Focus on what you need at specific locations, continues Oplinger. “What do you need to do at this door?” he asks. “Do you need access control? A camera? An intrusion alarm? A combination of all three? Do enough to accomplish what you want and then stop. Don’t throw bells and whistles at anything. Bells and whistles only raise costs.”
3. Maximise the value of security investments
Next, review each piece of the security program laid out in step two. “Define every single device,” Oplinger says. “What is its purpose? If you can’t clearly define its purpose, the device has no value and would be a wasted investment. Get rid of it.
“What is the purpose of the camera you specified at this door? How will it add to security? If you can’t answer these questions, you probably don’t need the device.”
4. Learn the basics of security networks and infrastructure
When security first logged on to company IT networks a number of years ago, a tug-of-war broke out over bandwidth between the IT and security departments.
With card-access control, owners no longer have to change the locks when someone loses a key. When an employee loses an access card, you simply turn off the lost card and issue a new one with different permission codes
With the explosion of security technology needs, most large security systems today operate on their own network independent of IT, sending video, access control requests and alarm signals to a security command centre where officers monitor building security.
“More and more, the signals ride through the building to a server farm somewhere or up to a cloud,” Oplinger says. “You don’t need to learn how to wire and repair the technology, but you do have to match up the equipment you buy with existing in-house equipment. Moreover, if you are working with a cloud service, you have to match up your technology with the cloud’s technology.”
5. Identify and communicate return on investment
Today’s security directors must justify security budgets for chief financial officers (CFOs). “I’ve seen instances where the security director puts together a great plan, and the CEO says yes, but the CFO says no,” Oplinger warns.
“You have to explain to the CFO how your system will save money,” he continues. “Perhaps you can reduce the number of security officers you need.”
Some service, manufacturing and other labour-intensive businesses function more efficiently when security cameras appear. “The best example of this that I have occurred years ago,” Oplinger says. “We tested a four-camera system in a restaurant for a prospective client. We watched the video, looking for an employee doing a good deed, and we found a young waiter helping an elderly couple maneuver through the restaurant.
“The owner phoned the store, asked to speak to the waiter and complimented him on his excellent work. Suddenly everyone working in the restaurant realised they were being watched. Thirty percent of the staff quit the next day.
“The owner found that he didn’t have to replace anyone. The restaurant operated just fine without the 30% of staff that weren’t doing any work.”
Oplinger observes that security cameras can show ROI pretty easily. ROI for access control shows up in savings on hardware and labour. With card-access control, owners no longer have to change the locks when someone loses a key. When an employee loses an access card, you simply turn off the lost card and issue a new one with different permission codes.

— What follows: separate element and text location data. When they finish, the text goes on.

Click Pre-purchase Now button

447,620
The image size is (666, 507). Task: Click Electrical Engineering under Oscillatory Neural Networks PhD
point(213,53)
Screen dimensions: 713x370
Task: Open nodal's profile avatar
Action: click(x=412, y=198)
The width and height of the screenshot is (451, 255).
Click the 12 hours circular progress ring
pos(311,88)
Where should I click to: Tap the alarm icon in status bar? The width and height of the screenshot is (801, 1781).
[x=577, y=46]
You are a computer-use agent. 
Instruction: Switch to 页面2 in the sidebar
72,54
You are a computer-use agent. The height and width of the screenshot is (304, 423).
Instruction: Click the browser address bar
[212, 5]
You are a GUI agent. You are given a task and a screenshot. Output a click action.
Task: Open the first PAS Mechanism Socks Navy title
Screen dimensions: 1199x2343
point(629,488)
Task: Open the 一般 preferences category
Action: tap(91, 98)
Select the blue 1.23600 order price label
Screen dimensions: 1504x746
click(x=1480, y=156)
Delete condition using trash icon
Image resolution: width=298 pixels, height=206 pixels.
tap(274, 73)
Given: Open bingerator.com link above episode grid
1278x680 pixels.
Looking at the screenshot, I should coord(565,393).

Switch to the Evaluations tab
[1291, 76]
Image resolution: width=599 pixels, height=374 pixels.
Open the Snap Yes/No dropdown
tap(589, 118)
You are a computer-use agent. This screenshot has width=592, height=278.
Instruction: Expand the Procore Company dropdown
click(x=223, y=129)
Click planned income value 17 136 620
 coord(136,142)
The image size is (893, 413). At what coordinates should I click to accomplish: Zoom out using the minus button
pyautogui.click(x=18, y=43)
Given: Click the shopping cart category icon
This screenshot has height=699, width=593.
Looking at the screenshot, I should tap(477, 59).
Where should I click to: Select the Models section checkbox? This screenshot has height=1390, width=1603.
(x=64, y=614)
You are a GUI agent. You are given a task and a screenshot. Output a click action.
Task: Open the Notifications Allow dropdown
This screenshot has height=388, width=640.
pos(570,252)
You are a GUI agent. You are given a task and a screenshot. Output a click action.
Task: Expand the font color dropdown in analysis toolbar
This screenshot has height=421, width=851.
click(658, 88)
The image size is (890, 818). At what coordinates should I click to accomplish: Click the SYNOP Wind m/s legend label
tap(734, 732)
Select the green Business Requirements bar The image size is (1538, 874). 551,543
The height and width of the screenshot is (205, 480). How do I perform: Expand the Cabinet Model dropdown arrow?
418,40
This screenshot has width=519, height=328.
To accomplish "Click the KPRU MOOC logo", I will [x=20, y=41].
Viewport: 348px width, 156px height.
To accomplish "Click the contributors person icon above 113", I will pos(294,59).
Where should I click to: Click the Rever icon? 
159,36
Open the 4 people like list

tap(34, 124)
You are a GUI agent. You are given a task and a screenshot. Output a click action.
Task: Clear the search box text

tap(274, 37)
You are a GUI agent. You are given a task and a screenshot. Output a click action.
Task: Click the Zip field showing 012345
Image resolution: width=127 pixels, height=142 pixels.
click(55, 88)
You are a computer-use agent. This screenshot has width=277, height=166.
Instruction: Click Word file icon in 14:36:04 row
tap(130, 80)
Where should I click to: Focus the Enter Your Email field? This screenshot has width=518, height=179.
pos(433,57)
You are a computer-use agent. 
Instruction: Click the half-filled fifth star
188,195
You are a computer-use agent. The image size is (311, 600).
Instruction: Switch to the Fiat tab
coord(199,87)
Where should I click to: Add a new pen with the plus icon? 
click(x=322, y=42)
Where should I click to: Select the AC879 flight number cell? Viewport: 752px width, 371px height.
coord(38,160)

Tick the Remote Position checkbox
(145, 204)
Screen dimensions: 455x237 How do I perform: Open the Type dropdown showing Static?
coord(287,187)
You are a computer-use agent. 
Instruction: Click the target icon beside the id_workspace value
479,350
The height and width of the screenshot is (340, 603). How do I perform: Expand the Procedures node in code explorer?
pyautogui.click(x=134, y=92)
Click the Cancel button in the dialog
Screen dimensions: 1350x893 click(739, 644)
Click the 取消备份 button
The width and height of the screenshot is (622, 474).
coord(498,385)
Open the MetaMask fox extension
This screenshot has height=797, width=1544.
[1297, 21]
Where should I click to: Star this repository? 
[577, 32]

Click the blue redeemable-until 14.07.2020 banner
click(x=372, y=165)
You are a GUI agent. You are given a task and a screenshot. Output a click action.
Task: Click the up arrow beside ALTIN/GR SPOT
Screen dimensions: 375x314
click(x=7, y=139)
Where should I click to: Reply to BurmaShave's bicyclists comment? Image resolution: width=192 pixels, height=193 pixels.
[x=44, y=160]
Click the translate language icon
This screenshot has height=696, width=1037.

Alarm systems justify themselves by alarming when a door or window opens without authorisation. As long as you’ve tailored the system to limit false alarms, there is no quarreling about the value of being able to respond to an unauthorised intruder.
In summary, a well-designed security programme requires speaking a common language. Security personnel and interested stakeholders continually assess the existing programme and analyse needs for new features. The programme pursues strategies designed to maximise security value and protect investments in security. And, finally, it aims to produce a return on investment at every opportunity.